D-Touch Paper Drum Machine - Full Hands-On Review
There I was, minding my own business, when I stumble upon a news item about the D-Touch Drum Machine. The idea appeared to be that you would print off a couple of sheets of paper, make a couple of paper counters and arrange them on a sheet to create drum patterns. Following links to youtube videos it looked every bit like some kind of clever April fool jape - but it's July. Blocks would be put down on the paper and new noises would occur. I thought it was just people off camera making the noises. They would all be giggling to themselves as they got people to build their own drum machines out of paper - what a jolly caper. However, i looked a little deeper and found that maybe there was something else here.
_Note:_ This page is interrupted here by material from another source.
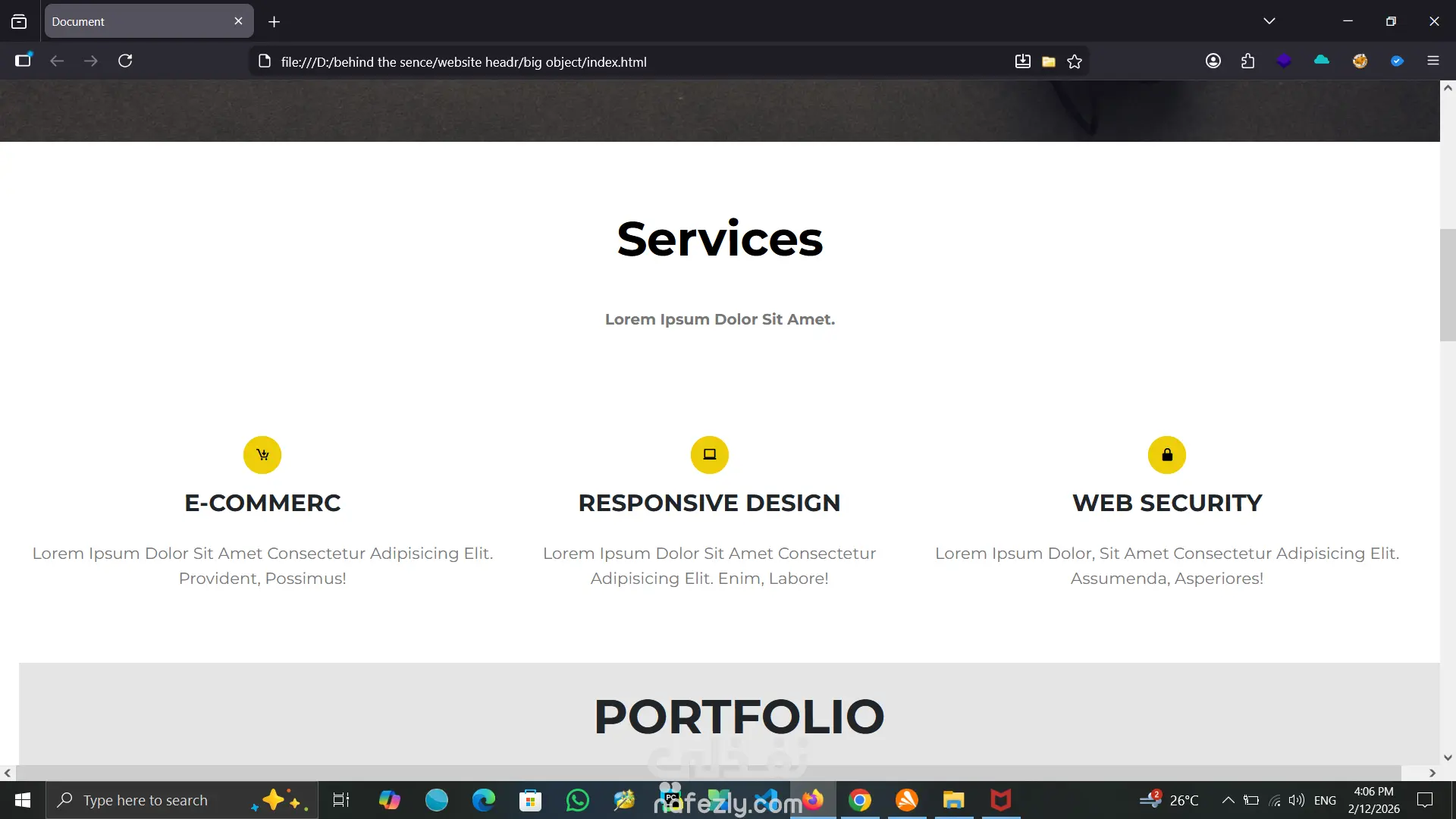1456x819 pixels.
Task: Open the browser extensions puzzle icon
Action: click(1247, 61)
The website really doesn't give much away so flying completely blind I downloaded the printouts, downloaded the software (promising) and went off in search of a pair of scissors.
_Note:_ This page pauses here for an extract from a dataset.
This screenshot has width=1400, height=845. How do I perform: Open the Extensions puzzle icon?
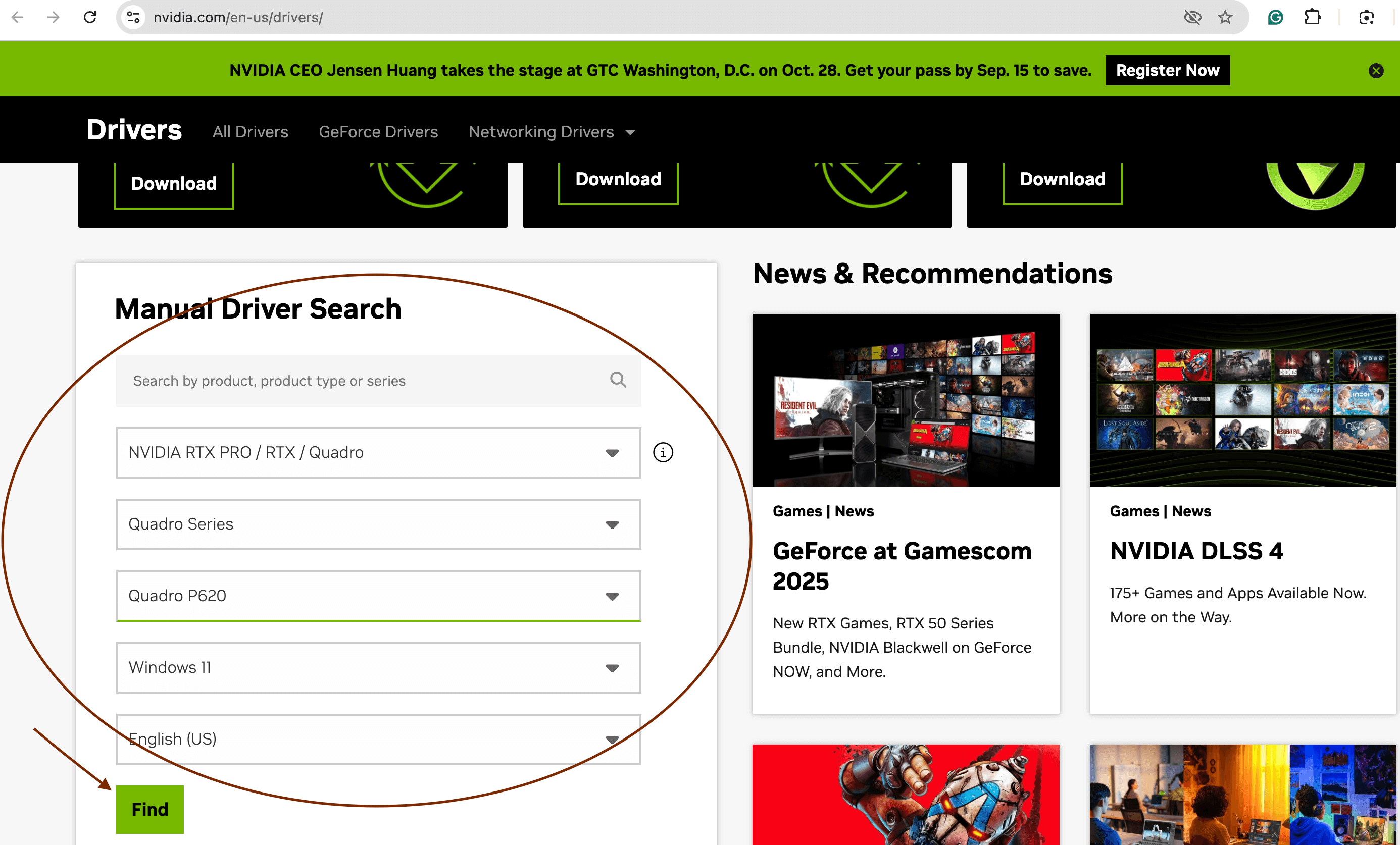(x=1313, y=17)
I spent a happy half an hour cutting out the shapes and putting the little boxes together - when was the last time you used scissors? They suggest using cardboard and filling the little boxes with lentils - I'm assuming this is for weight rather than another joke about making a shaker. I found that paper did the job quite well for the purposes of trying it out - I didn't want to invest too much time or effort until I could work out if this was actually going to make a noise or not.

The next magic ingredient you need is a webcam. Now, this is when the concept starting to gel for me at the same time as reaching a massive amount of frustration in getting an old webcam to work on Vista. After much crashing, driver crunching and messing about I decided to ditch the webcam and pulled out my DV camcorder instead - sorted.
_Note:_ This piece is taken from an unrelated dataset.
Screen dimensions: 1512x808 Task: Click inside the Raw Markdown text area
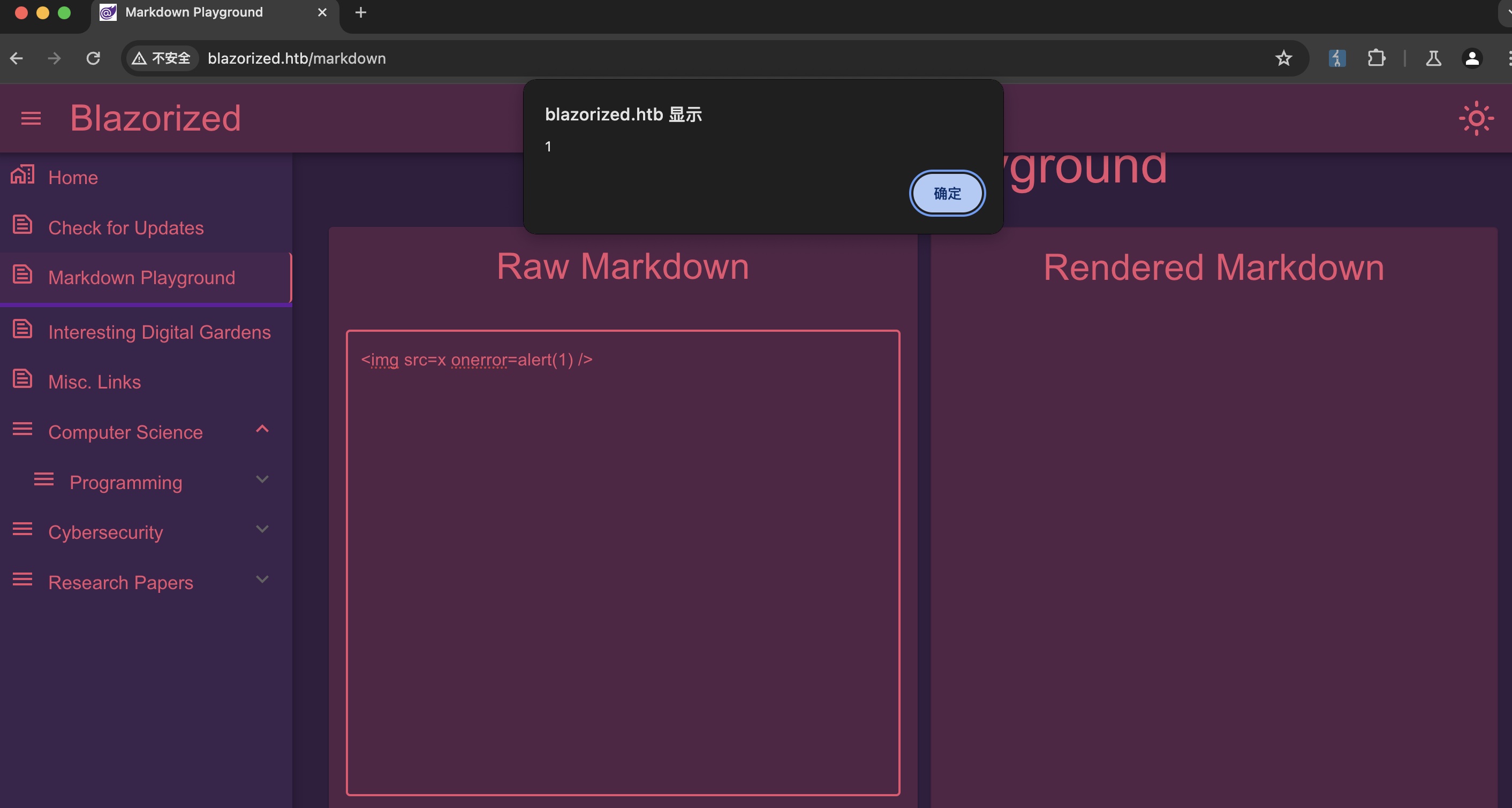622,562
Right, i've got a working camera, i've got my little boxes that i'm very tempted to colour in with crayons and i have my sheet of paper with a grid and names of drum sounds on it - i'm ready to rock! First let's install the software. The install was ok, but the running of it was a bit of a nightmare. It launches a worrying command window and scans various things and then crashes on selecting my screen capture virtual camera thingy. Ok, uninstalled the virtual camera, ran it again but this time it spanners out on scanning the various ASIO drivers i have installed and then comes up with those annoying ASIO Multimedia test windows. Get through all that and I'm finally able to select my M-Audio ASIO driver. Click OK, nothing happens. Turning my attention to the video preview window I align the sheet so that it can see each of the four corner boxes - the preview window flashes a few times and i can see that it's "detecting" the squares - clever. After a bit of shuffling about, adjusting camera height, propping things up I manage to get a flickering image on the screen. Looking for more information on the website I discover that the image needs to be stable ideally, so i bring over a table lamp and that seems to sort it out and i get a nice stable picture with these highlighted corners - still nothing happens. I drop a block onto the paper - the camera picks it up and highlights it but nothing happens. I must be missing something.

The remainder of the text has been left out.